First-time buyer Jane had found the perfect condo with the help of her agent. Jane was particularly happy about the fabulous pool in the community. She had been looking for a community with a big pool, and this one had it.
In fact, the pool was located directly behind the unit, surrounded by a white privacy fence. Jane trusted her agent during the entire home buying process, so she didn’t bother to do any research about condominium communities herself.
Jane moved into her new condo two weeks after closing. One afternoon, she realized that she never received a pool pass at closing. Pulling out her paperwork from the closing, she found the management company’s number and called them.
“Hi, I’m calling to request a pool pass,” Jane said.
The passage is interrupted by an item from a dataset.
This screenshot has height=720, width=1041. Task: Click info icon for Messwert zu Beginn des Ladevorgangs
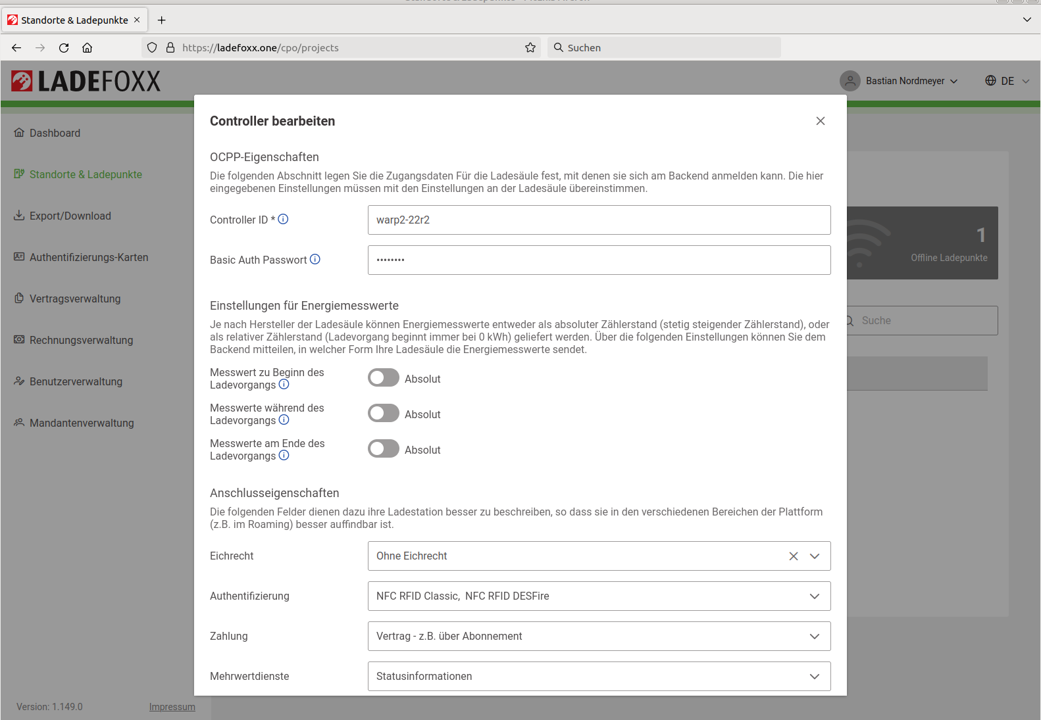point(284,385)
The representative responded, “what pool ma’am?”
“The community pool.”
“Uh, I’m sorry ma’am, but there’s no pool in the community.”
“Yes, there is. I’m looking right at it!”
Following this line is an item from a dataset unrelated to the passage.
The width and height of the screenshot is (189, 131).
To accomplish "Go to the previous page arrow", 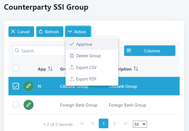I will (x=93, y=123).
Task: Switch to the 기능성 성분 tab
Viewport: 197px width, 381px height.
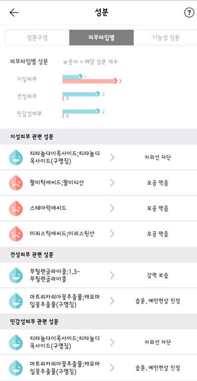Action: 166,38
“Ma’am, you live in Pine Nut One, which doesn’t have a pool. The pool you’re looking at belongs to Pine Nut Two.”
“What are you talking about?”
“Pine Nut Two is the sister community. Owners of Pine Nut One cannot use the amenities in Pine Nut Two.”
“What?! You’re lying!”
Upset, Jane hung up on the representative and immediately called the agent who handled her sale. The agent told Jane she would call the management company herself and straighten this mess out. The agent did call, and the same representative answered.
“I want to know why you’re refusing to give my client a pool pass?”
“Pine Nut One doesn’t have a pool.”
“Nonsense, there is a pool. We went to see it!”
“Did you get through the gate?”
“Because my client didn’t own it at the time!”
“Did you request access from the seller?”
“Because the seller was out of town at the time!”
“Did you request to see a copy of the condo documents?”
“Just give my client a pool pass!”
“I can’t, there’s no pool.”
“You need to figure out a way to get my client her pool pass!”
“Sorry, but we can’t do that. Hope your client doesn’t sue you. Have a nice day!”
Let the buyer beware means that it’s the buyer’s responsibility to find out everything about the property before the purchase. Please, don’t be like Jane…or her agent.